Merhaba Sevgili Danışan,,


Seni çok iyi anlıyorum. Anlattıkların, yıllardır aynı sözlere maruz kalmanın ve anlaşılmadığını hissetmenin ne kadar yıpratıcı olabileceğini gösteriyor. Çocuklukta bakım veren figürlerden duyulan tekrar eden eleştiriler, zamanla içselleştirilip kişinin kendisine dair inançlarının bir parçası hâline gelebiliyor. Bu nedenle bugün kendini “sorunlu” olarak tanımlaman, aslında senin özünde öyle olduğun için değil, uzun yıllar boyunca bu şekilde etiketlenmiş olmanın doğal bir sonucu.

Annenin seni anlamaya kapalı tutumu ve söylediklerini küçümseyip “abartıyorsun” demesi, senin duygu ve ihtiyaçlarının karşılıksız bırakıldığı bir ortamda yetiştiğini düşündürüyor. Böyle durumlarda çocuk, “ben yanlışım, ben kusurluyum” gibi inançlar geliştirerek, sevilmemenin sebebini kendi varlığında aramaya başlar. Oysa buradaki sorun senin varlığında değil; duygularının görülmemesi ve kabul edilmemesindedir.


Bugün yetişkin bir birey olarak en büyük gücün, bu kalıplaşmış inançları fark edebilmen ve sorgulayabilmendir. Kendini “sorunlu” hissettiğinde aslında geçmişten gelen bir sesin konuştuğunu hatırlamaya çalışabilirsin. Bu sesi ayırt etmek, onun sana ait olmadığını görmek çok önemli bir adımdır. Aynı zamanda annenin tepkileri seni incitmeye devam etse de, artık onun bakış açısının tek gerçeklik olmadığını biliyorsun. Senin yaşadığın duygu ve deneyimlerin kendi içinde geçerli, saygı duyulması gereken bir hakikattir.

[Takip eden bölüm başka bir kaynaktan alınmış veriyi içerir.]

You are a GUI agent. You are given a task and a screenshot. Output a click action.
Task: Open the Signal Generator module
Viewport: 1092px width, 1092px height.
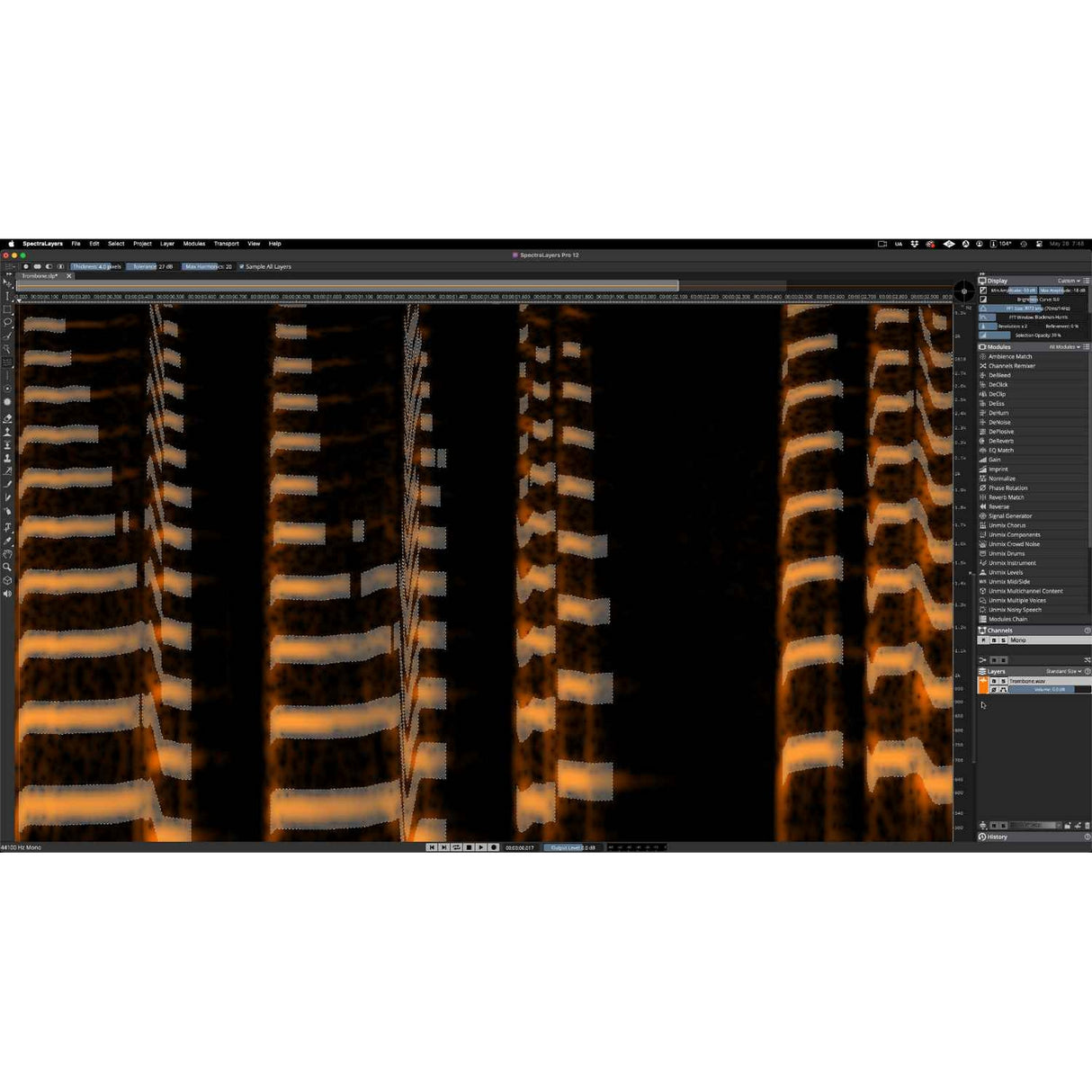(x=1009, y=516)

Böyle anlarda kendine şefkat göstermeyi, “şu an inciniyorum, bu çok normal çünkü küçümseniyorum” diyebilmeyi deneyebilirsin. Suçluluk duymadan kendi sınırlarını korumaya çalışmak, hem annenle olan ilişkinde hem de kendi iç dünyanda iyileştirici olabilir. Bu süreçte bir terapistle çalışmak, bu derinleşmiş değersizlik duygularını ele alman ve kendi özdeğerini yeniden inşa etmen için güvenli bir alan sağlayabilir.


Unutma, senin değerin annenin bakışlarıyla, sözleriyle ya da kabul etmesiyle ölçülemez. Sen zaten değerli, anlaşılmayı hak eden ve sevilmeye layık bir insansın. Bugün yaşadığın bu yoğun sıkışmışlık, aslında iyileşme yolculuğuna adım atman için bir işaret olabilir. İçindeki o yalnız ve görülmemiş çocuğu fark edip ona sahip çıktığında, yaşam enerjinin de yeniden canlanmaya başlayacağını söyleyebilirim.